Throughout this time, my team executed a series of highly successful proof‑of‑concepts that demonstrated the specifics of how the company could utilize technology, big data, and analytics to solve individual pain points throughout their operations.
Each proof-of-concept was carefully selected based on the potential benefits, the availability of the required data, the estimated time to deliver results, and most importantly the level of innovation that would be required to produce a successful solution. Only proof-of-concepts that would lead to truly innovative solutions were considered and many of the tasks that were tackled by the team had previously been attempted in-house with little or no success.
WHEN DRILLING STRINGS GET STUCK
One of the most promising proof-of-concepts was one that delivered a series of predictive models that enabled the company to identify the occurrence of static friction events during the tripping in casing process when drilling a new well. The operations team at the rigs would be notified in real-time to minimize operational delay as static friction events are often a precursor to situations where a drilling string gets stuck in the well bore and cannot be raised, lowered, or rotated.
These events are very rare relative to the velocity of the incoming data from the drill rig - around 5 different metrics from each rig every second - and the static friction events only occur 50-100 times each day for a given rig. This is around than 0.1% of the available observations. However, when the drill string does get stuck, it is massively costly to recover from and it takes time in which the well is not producing.
The skewed data meant that I had to be creative in developing an initial screening model that could detect the records with a near-zero risk of static friction first to arrive at a better balance. I then trained a series of much more complex models to identify the static friction events from the remaining data by combining 4 different types of algorithms to reach the optimal level of accuracy.
The working proof-of-concept used a combination of IBM SPSS Modeler and IBM InfoSphere Streams to process in score the data while in-motion as well as the pushing the early warnings directly to the drill operator at the rig in real-time.
A conservative estimate computed the benefits derived from the deployment of this solution to be at least $35MM per year.
In this case, however, the infrastructure that would allow for transmitting the data from the rigs, which are often located in remote areas, to the centralized computing center and back to the rig at sufficiently high speeds was not yet in place and installing the scoring engine at each drill-site would not allow for new and improved models to be deployed over time.

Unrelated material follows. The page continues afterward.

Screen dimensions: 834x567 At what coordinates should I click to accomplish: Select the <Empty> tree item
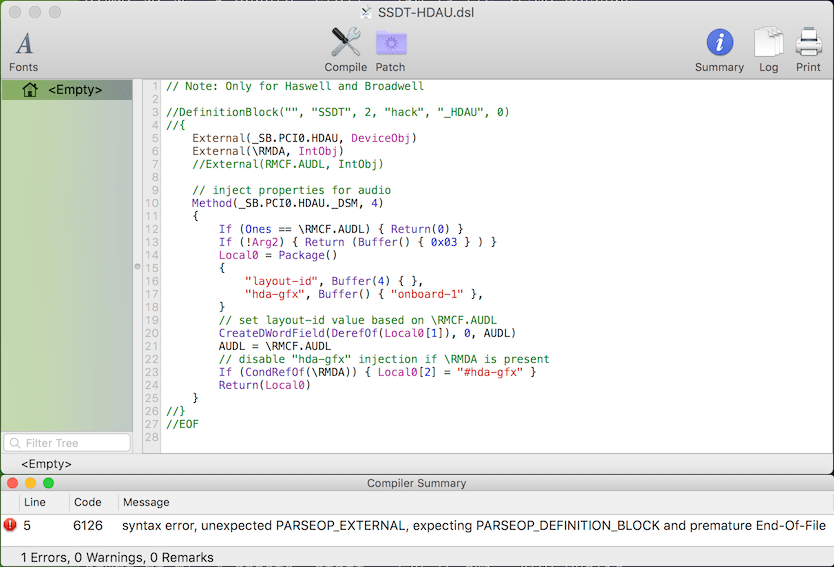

OPTIMIZING THE FERMENTATION OF ETHANOL FOR BIOFUELS
The objective of another proof-of-concept was to use statistical and machine learning models to data collected from fermentation tanks at a biofuel facility during the production of ethanol. The newly developed models would replace the existing chemometric models and allow for the application of advanced analytical techniques and the inclusion of data from source other than the spectrometers that were the only source for the existing models.
The models were trained to estimate the content of different chemical components (or analytes) of a fermentation tank during the production of ethanol based on the continuous readings from the infrared spectrometers that are installed in each tank. Knowing the content of the tank in real-time allows the manufacturing process to be more efficient and produce less waste.

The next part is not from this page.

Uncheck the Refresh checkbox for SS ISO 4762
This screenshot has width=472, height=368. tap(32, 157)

In a very short time, I was able to create a series of advanced models that had the same level of accuracy as or slightly better than the highly specialized chemometric models that were created using the proprietary software that was bundled with the spectrometers.

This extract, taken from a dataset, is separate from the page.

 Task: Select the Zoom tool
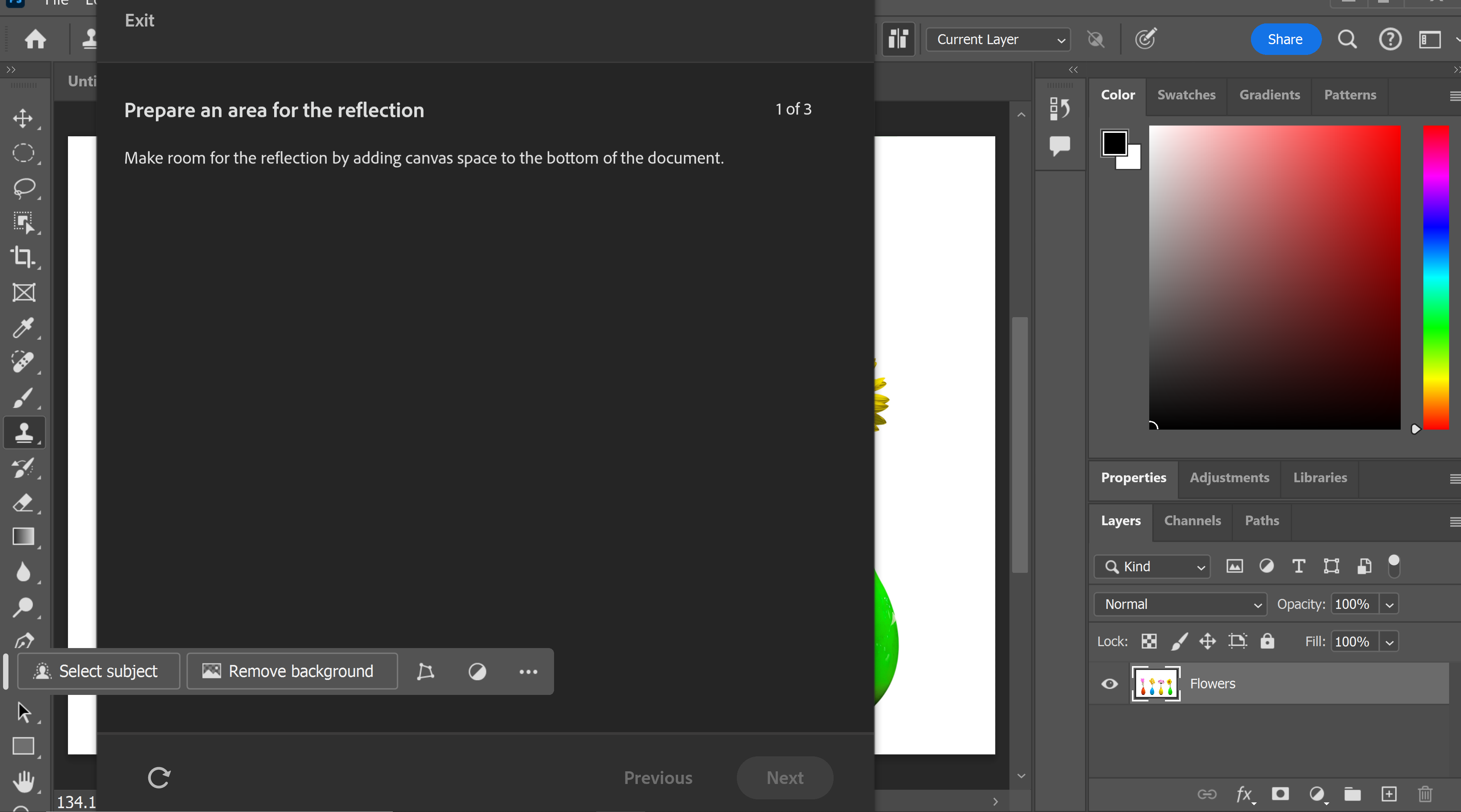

We were also tasked with designing an efficient integration of the data from the biofuel facilities and centralized data store as well as a determining a secure way to transfer the massive volume of data between the facilities and the centralized data repository.
The complete solution required the integration of several different technologies such as the spectrometer software, the company's ETL tool for data integration, IBM SPSS Modeler and R for data analysis and real-time scoring, and Aspera (now IBM Aspera) for high-speed data transfer between different sites.
The results from this proof-of-concept were taken to the next phase of realization by the company and was deployed to a production facility in a pilot program before rolling it out to the remaining facilities.
"My association with Kenneth has spanned more than 10 years and is rooted in the foundation of data mining. Kenneth and I worked together at SPSS answering some of the industry's most difficult questions.
Kenneth's skills were then superior and his ability to decompose business ambiguity was unmatched. We recently had the opportunity to develop and deploy an innovation lab for a global oil and gas corporation. Kenneth led the deep analytic function of the team and was focused on solving some very difficult problems by blending stochastic and physical models. Stochastic modeling is relatively new to petroleum engineering professionals yet Kenneth was able to bridge that gap and deliver significant results to a typically skeptical audience. His work lead specifically to process changes in the manufacturing of alternative fuels, operational changes during casing operations, and timely operational shifts in oilfield operational models.
Kenneth embodies the best qualities of a data scientist whilst being truly adaptive to the dynamic industrial environment."